In patients with PVD, mortality is high. McKenna et al. (1) found a 5-yr survival of 44% in patients with PVD (as demonstrated by an ankle-brachial index of <0.4) versus an 85% survival in patients without vascular disease. Criqui et al. (2) reported a 5-yr survival of 70% in patients with symptomatic PVD versus 90% in normal individuals. When renal insufficiency was present concomitantly, mortality was even higher, with a 1-yr survival rate of 56% for patients with a GFR <30 ml/min per 1.73 m2 compared with 83% for patients with a GFR >60 ml/min per 1.73 m2 (5). The overall mortality in our patients is in line with these studies, but our data also show that the subgroup with RAS has a prognosis that is considerably worse. Also, in patients with symptomatic RAS, mortality is increased, but the reported mortality rates are lower than in our patients with RAS. Isles et al. (14) reported a 5-yr survival probability of 83% for patients with renovascular hypertension, and Wollenweber et al. (13) found a 5-yr survival of 67% for patients with atherosclerotic renovascular disease versus 90% for the general population.
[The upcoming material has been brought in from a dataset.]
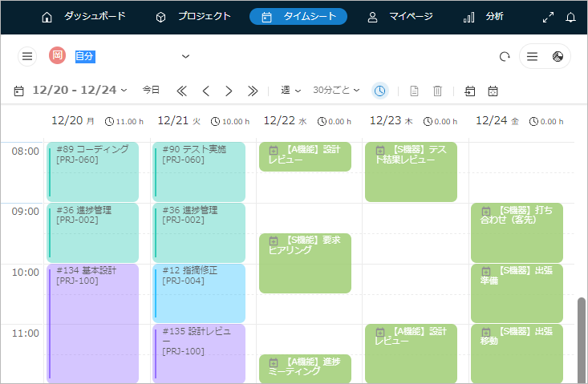Open the 12/20 - 12/24 date range dropdown
This screenshot has width=588, height=384.
pos(79,90)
A more recent study by Wright et al. (15) showed a mortality rate of 35.7% for patients with atherosclerotic renovascular disease using a mean follow-up of 27.7 mo. Whereas a direct comparison is not warranted, our data nevertheless suggest that incidental RAS in patients with PVD carries a particularly poor prognosis, especially in patients with moderate to severe renal failure (of whatever cause).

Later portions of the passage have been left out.